[Records for locating described items]
###

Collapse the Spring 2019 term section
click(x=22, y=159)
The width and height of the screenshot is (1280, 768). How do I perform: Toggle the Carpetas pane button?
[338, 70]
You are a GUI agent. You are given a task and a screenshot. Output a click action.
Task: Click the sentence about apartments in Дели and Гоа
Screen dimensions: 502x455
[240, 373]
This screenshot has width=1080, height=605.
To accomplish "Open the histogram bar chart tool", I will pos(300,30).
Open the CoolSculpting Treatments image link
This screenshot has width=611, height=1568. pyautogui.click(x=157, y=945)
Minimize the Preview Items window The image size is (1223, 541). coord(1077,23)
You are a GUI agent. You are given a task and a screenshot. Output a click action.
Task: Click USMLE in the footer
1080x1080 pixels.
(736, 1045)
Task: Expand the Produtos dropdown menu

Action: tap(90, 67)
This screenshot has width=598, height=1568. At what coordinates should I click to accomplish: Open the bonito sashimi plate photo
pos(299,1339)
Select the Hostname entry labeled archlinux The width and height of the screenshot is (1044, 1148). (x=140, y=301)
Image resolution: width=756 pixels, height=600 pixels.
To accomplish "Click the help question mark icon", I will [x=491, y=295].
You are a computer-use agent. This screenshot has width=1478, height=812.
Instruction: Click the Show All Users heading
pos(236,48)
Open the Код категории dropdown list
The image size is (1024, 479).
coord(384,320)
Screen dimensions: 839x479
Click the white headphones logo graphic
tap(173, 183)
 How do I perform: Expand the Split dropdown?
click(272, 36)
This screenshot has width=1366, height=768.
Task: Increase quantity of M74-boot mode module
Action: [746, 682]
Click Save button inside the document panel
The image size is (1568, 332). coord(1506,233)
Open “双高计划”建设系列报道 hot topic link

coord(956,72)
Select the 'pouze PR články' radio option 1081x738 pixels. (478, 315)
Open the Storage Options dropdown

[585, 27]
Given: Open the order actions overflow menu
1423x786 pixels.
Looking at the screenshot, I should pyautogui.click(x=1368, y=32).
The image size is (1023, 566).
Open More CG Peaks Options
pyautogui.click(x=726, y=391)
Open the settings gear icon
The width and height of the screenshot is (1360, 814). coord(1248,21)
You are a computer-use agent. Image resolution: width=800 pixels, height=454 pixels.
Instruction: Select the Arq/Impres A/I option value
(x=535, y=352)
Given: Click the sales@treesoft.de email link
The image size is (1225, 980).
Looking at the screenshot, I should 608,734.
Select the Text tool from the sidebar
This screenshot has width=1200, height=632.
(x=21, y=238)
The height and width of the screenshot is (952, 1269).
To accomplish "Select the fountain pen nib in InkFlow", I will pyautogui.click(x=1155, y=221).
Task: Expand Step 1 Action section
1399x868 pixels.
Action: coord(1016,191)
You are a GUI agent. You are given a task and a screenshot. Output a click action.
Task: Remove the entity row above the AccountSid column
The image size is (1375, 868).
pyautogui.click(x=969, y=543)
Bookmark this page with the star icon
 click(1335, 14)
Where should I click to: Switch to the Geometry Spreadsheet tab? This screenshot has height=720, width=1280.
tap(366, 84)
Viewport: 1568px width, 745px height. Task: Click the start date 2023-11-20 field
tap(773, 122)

###

--- Task brief ---
Please rewrite all of these lines, substituting "symbol" for every "icon" and changing nothing else.

--- Correct response ---
Collapse the Spring 2019 term section
click(x=22, y=159)
The width and height of the screenshot is (1280, 768). How do I perform: Toggle the Carpetas pane button?
[338, 70]
You are a GUI agent. You are given a task and a screenshot. Output a click action.
Task: Click the sentence about apartments in Дели and Гоа
Screen dimensions: 502x455
[240, 373]
This screenshot has width=1080, height=605.
To accomplish "Open the histogram bar chart tool", I will pos(300,30).
Open the CoolSculpting Treatments image link
This screenshot has width=611, height=1568. pyautogui.click(x=157, y=945)
Minimize the Preview Items window The image size is (1223, 541). coord(1077,23)
You are a GUI agent. You are given a task and a screenshot. Output a click action.
Task: Click USMLE in the footer
1080x1080 pixels.
(736, 1045)
Task: Expand the Produtos dropdown menu

Action: tap(90, 67)
This screenshot has width=598, height=1568. At what coordinates should I click to accomplish: Open the bonito sashimi plate photo
pos(299,1339)
Select the Hostname entry labeled archlinux The width and height of the screenshot is (1044, 1148). (x=140, y=301)
Image resolution: width=756 pixels, height=600 pixels.
To accomplish "Click the help question mark symbol", I will [x=491, y=295].
You are a computer-use agent. This screenshot has width=1478, height=812.
Instruction: Click the Show All Users heading
pos(236,48)
Open the Код категории dropdown list
The image size is (1024, 479).
coord(384,320)
Screen dimensions: 839x479
Click the white headphones logo graphic
tap(173, 183)
 How do I perform: Expand the Split dropdown?
click(272, 36)
This screenshot has width=1366, height=768.
Task: Increase quantity of M74-boot mode module
Action: [746, 682]
Click Save button inside the document panel
The image size is (1568, 332). coord(1506,233)
Open “双高计划”建设系列报道 hot topic link

coord(956,72)
Select the 'pouze PR články' radio option 1081x738 pixels. (478, 315)
Open the Storage Options dropdown

[585, 27]
Given: Open the order actions overflow menu
1423x786 pixels.
Looking at the screenshot, I should pyautogui.click(x=1368, y=32).
The image size is (1023, 566).
Open More CG Peaks Options
pyautogui.click(x=726, y=391)
Open the settings gear symbol
The width and height of the screenshot is (1360, 814). coord(1248,21)
You are a computer-use agent. Image resolution: width=800 pixels, height=454 pixels.
Instruction: Select the Arq/Impres A/I option value
(x=535, y=352)
Given: Click the sales@treesoft.de email link
The image size is (1225, 980).
Looking at the screenshot, I should 608,734.
Select the Text tool from the sidebar
This screenshot has width=1200, height=632.
(x=21, y=238)
The height and width of the screenshot is (952, 1269).
To accomplish "Select the fountain pen nib in InkFlow", I will pyautogui.click(x=1155, y=221).
Task: Expand Step 1 Action section
1399x868 pixels.
Action: coord(1016,191)
You are a GUI agent. You are given a task and a screenshot. Output a click action.
Task: Remove the entity row above the AccountSid column
The image size is (1375, 868).
pyautogui.click(x=969, y=543)
Bookmark this page with the star symbol
 click(1335, 14)
Where should I click to: Switch to the Geometry Spreadsheet tab? This screenshot has height=720, width=1280.
tap(366, 84)
Viewport: 1568px width, 745px height. Task: Click the start date 2023-11-20 field
tap(773, 122)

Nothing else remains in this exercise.